→ THE PROBLEM
In the listing below, swap "Flipboard" for "Spotify" in the lines starting at the one containing "Image resolution: width=1282" and ending at the one containing "[x=244, y=848]", leaving everything else unchanged. Return only those lines.

— BEGIN RECORDS SUPPLIED —

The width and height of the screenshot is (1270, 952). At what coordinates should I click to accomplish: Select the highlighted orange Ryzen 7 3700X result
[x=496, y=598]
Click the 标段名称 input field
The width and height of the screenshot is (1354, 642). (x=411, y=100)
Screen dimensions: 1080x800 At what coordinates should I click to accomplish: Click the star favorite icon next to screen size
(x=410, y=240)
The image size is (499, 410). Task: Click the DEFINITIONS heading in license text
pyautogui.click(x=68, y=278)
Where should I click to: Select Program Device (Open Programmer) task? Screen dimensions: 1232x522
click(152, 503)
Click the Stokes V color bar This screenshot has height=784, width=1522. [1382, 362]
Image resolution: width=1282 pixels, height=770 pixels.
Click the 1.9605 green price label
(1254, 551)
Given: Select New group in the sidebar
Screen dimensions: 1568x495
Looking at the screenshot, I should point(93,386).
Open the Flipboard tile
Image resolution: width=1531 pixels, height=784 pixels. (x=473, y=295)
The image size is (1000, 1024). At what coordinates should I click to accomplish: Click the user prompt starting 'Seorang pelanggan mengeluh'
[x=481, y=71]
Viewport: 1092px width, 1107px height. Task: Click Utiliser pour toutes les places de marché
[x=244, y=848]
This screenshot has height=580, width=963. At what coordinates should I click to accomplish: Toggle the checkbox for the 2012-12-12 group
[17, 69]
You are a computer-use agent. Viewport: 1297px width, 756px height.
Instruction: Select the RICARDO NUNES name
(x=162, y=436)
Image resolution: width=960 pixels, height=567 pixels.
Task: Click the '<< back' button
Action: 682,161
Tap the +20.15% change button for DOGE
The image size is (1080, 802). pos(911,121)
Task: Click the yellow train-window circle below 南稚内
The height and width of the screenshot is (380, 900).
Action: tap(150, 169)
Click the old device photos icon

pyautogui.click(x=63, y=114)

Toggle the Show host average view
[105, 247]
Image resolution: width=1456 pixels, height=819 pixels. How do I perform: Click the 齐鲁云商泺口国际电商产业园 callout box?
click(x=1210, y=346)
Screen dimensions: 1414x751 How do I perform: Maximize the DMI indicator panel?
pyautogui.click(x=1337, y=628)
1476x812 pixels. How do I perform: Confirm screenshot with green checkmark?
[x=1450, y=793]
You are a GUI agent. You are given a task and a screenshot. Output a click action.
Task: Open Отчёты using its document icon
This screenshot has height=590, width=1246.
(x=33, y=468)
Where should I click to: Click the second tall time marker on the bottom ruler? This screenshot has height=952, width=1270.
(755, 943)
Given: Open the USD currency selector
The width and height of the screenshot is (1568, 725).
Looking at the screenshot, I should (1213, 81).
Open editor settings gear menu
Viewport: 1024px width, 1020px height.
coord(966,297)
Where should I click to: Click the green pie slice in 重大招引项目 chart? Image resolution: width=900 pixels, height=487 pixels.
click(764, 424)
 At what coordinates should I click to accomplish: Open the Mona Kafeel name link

— END RECORDS SUPPLIED —

→ TASK ANSWER
Image resolution: width=1282 pixels, height=770 pixels.
Click the 1.9605 green price label
(1254, 551)
Given: Select New group in the sidebar
Screen dimensions: 1568x495
Looking at the screenshot, I should point(93,386).
Open the Spotify tile
Image resolution: width=1531 pixels, height=784 pixels. (x=473, y=295)
The image size is (1000, 1024). At what coordinates should I click to accomplish: Click the user prompt starting 'Seorang pelanggan mengeluh'
[x=481, y=71]
Viewport: 1092px width, 1107px height. Task: Click Utiliser pour toutes les places de marché
[x=244, y=848]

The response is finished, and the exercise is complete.